A work of historical fiction with extensive reference footnotes is, if
not unique, certainly highly unusual. Ann B. Parson structures The Birds of Dog that way to establish
the bona fides on which she bases the
novel, in an attempt to show that its fictional meet-and-greet elements and its
anachronistic modern sensibilities do fit, more or less, into the time period in
which it is set.
It is a curious and intermittently fascinating book that tries a bit too
hard to establish itself as in some sense significant, beginning with its
hard-to-fathom title, which turns out to refer to birds on the small South
Pacific locale of Dog Island. The book is in large part cast as an epistolary
novel, a wonderful form (Dracula, The
Screwtape Letters, Up the Down Staircase, Carrie, The Color Purple and so
many others) now suffering a long slow death in an age where instantaneous
communication is so pervasive that the underlying premise of time, distance and
the exigencies of delivery being interrelated and germane to a plot borders on
the absurd. Structurally, Parson builds her book around the founding in 1830 of
the Boston Society of Natural History, interweaving that event with the
real-world voyage to the South Seas of naturalist Charles Pickering and
Pickering’s ongoing communication with his voluble, modern-sounding and
fictional cousin, Catharine – who, in a mild version of the sort of romance
that so often appears in historical fiction, becomes involved with James
Ambrose Cutting, in real life the inventor of an early form of photography and
the co-founder of the first public aquarium in Boston. Cutting eventually died
in an insane asylum, and Parson has Catharine note that in passing, but her
main interest is in Cutting’s involvement with scientific display of wildlife –
in contrast to the approach of P.T. Barnum, another historical character who
appears in The Birds of Dog and who,
in fact, eventually purchased the Boston Aquarial Gardens and thus may have
precipitated Cutting’s mental collapse.
Clearly there was much ado about something, or a series of somethings,
when it came to scientific research on and display of the natural world in the
United States of the 19th century. Thus, there was clearly a wealth
of information on which Parson, whose focus before this book was on writing
nonfiction, could draw. And indeed her research into the novel’s background
shines through in ways that the story itself does not. Her inclusion in the
book of people including John James Audubon, Charles Dickens, Henry Thoreau, and
Junius Brutus Booth (father of tragedian Edwin Booth and presidential assassin
John Wilkes Booth) goes beyond name-dropping (although there is certainly some
of that) into the exploration of things that the characters – well-known and
little-known, real and fictional – find or could have found important.

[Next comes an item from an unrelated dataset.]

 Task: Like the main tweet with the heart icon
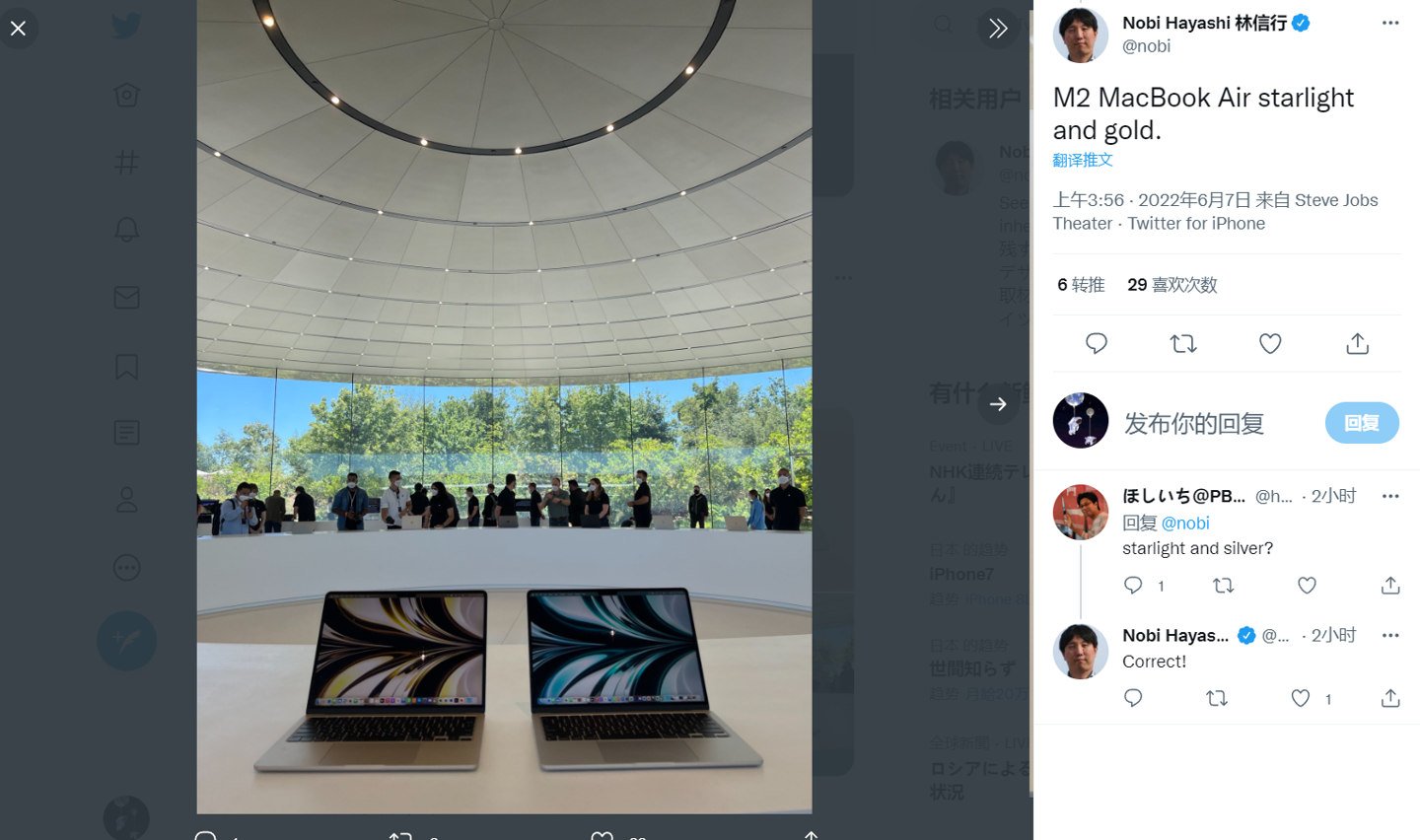pos(1270,343)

There are, however, some difficulties with The Birds of Dog, partly in presentation and more significantly in a
major thematic element. The presentation material involves Parson’s propensity
for placing comparatively modern thinking and speaking in the brains and mouths
of historical figures – a common failing of historical novels, to be sure, but
a disappointing one in such a well-researched work. For example, during a
discussion of Europeans arriving in the New World and observing moose, Parson
has one character make an observation and then back it up with a quote from a
Native American: “[T]heir weapons cancelled out any chance of loving the
animals they shared the forest with. As Chief Metacom observed, You can’t keep love and a gun in the same
pouch.” Historically, Metacom was
sachem of the Wampanoag in the 17th century, but he never said the
words that Parson has attributed to him (she does footnote that fact) and he
was scarcely an objective or benign figure where Europeans were concerned: he
started an anti-settler war and was killed by a Native American on the other
side of the conflict, and his head was mounted on a pike at the entrance to
Plymouth, Massachusetts.
History of that sort is not Parson’s concern in The Birds of Dog, however. More to the point, a major narrative theme in the book is one that at best twists history into a more-modern, more-appealing-to-certain-audiences guise. That is Parson’s hatred of guns – a viewpoint that she suggests ran far deeper in the time period of her novel than was really the case. Certainly there were some pacifists opposed to gun use in 19th-century America, but equally certainly this was not the majority opinion. And certainly there were some people who deeply regretted the killing of birds (and other wildlife) for purposes of scientific study – but, again, this attitude was by no means as pervasive and wide-ranging as Parson wishes it had been. To the extent that The Birds of Dog comes across as just another anti-gun screed, albeit one set in the past rather than the present, it becomes just another preaching-to-the-converted presentation – in which the characters happen to wear bustles and sport handlebar mustaches instead of possessing a more-modern appearance. Thankfully, Parson’s novel is not entirely devoted to guns and gun control, but the portions that do have that focus are weaker and more argumentative than the parts that explore character relationships (both real and imagined) and scientific discovery. Although cast as a kind of “advocacy novel,” The Birds of Dog turns out to be most interesting when it is least cause-focused and least novelistic – and most concerned with the fascinating development of scientific research, presentation and display in the earlier days of the United States.